(Items from a dataset)
-*-*-
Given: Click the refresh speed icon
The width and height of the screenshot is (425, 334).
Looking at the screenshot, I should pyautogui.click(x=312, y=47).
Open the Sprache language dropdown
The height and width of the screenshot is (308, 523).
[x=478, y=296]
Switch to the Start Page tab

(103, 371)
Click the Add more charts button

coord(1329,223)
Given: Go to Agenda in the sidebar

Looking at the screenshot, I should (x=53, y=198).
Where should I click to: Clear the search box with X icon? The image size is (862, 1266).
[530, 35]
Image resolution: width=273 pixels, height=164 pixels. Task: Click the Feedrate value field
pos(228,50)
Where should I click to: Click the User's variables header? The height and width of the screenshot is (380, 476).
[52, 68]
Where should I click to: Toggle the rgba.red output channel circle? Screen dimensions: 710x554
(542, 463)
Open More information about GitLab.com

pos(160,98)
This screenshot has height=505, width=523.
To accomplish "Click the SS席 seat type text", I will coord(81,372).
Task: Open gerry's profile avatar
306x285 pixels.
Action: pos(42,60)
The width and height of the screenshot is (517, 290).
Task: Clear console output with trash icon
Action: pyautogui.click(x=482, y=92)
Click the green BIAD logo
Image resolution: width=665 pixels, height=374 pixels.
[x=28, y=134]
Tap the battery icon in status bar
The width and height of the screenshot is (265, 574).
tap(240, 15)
-*-*-
Try it:
Each record above has to be set down again, word for word.

Result below:
Given: Click the refresh speed icon
The width and height of the screenshot is (425, 334).
Looking at the screenshot, I should pyautogui.click(x=312, y=47).
Open the Sprache language dropdown
The height and width of the screenshot is (308, 523).
[x=478, y=296]
Switch to the Start Page tab

(103, 371)
Click the Add more charts button

coord(1329,223)
Given: Go to Agenda in the sidebar

Looking at the screenshot, I should (x=53, y=198).
Where should I click to: Clear the search box with X icon? The image size is (862, 1266).
[530, 35]
Image resolution: width=273 pixels, height=164 pixels. Task: Click the Feedrate value field
pos(228,50)
Where should I click to: Click the User's variables header? The height and width of the screenshot is (380, 476).
[52, 68]
Where should I click to: Toggle the rgba.red output channel circle? Screen dimensions: 710x554
(542, 463)
Open More information about GitLab.com

pos(160,98)
This screenshot has height=505, width=523.
To accomplish "Click the SS席 seat type text", I will coord(81,372).
Task: Open gerry's profile avatar
306x285 pixels.
Action: pos(42,60)
The width and height of the screenshot is (517, 290).
Task: Clear console output with trash icon
Action: pyautogui.click(x=482, y=92)
Click the green BIAD logo
Image resolution: width=665 pixels, height=374 pixels.
[x=28, y=134]
Tap the battery icon in status bar
The width and height of the screenshot is (265, 574).
tap(240, 15)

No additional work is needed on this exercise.